*** Given records ***

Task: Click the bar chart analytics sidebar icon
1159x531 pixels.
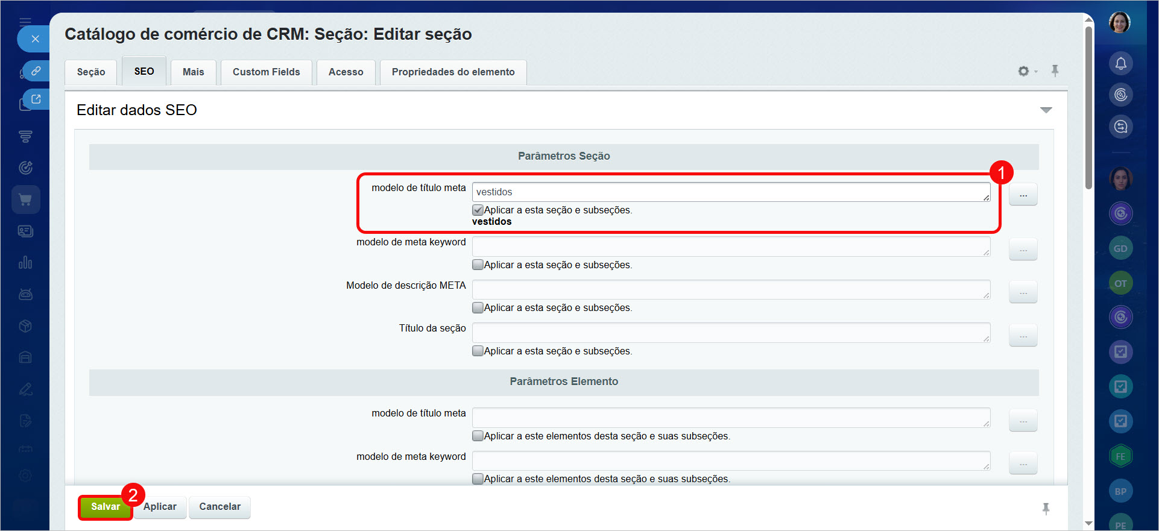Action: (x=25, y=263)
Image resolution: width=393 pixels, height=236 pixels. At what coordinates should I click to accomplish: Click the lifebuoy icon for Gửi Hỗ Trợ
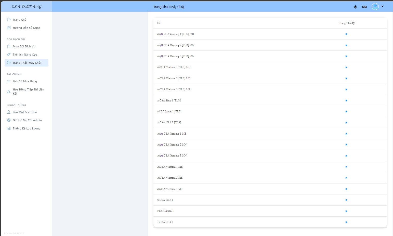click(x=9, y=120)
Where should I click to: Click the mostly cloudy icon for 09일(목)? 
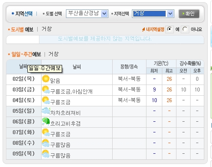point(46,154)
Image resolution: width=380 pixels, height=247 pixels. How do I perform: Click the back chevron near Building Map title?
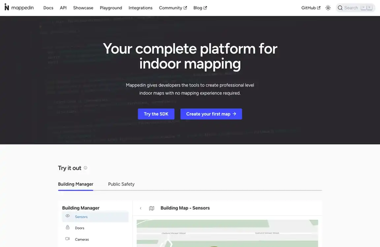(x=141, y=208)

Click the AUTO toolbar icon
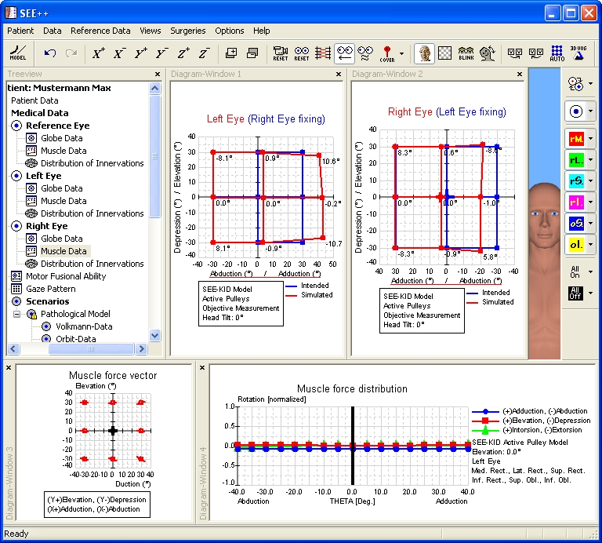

*** End of Given records ***

◆ **Exercise description**
Repeat the listing in full and exactly. Leave any pictures out.

◆ **Completed exercise**
Task: Click the bar chart analytics sidebar icon
1159x531 pixels.
Action: (x=25, y=263)
Image resolution: width=393 pixels, height=236 pixels. At what coordinates should I click to accomplish: Click the lifebuoy icon for Gửi Hỗ Trợ
click(x=9, y=120)
Where should I click to: Click the mostly cloudy icon for 09일(목)? 
point(46,154)
Image resolution: width=380 pixels, height=247 pixels. How do I perform: Click the back chevron near Building Map title?
(x=141, y=208)

Click the AUTO toolbar icon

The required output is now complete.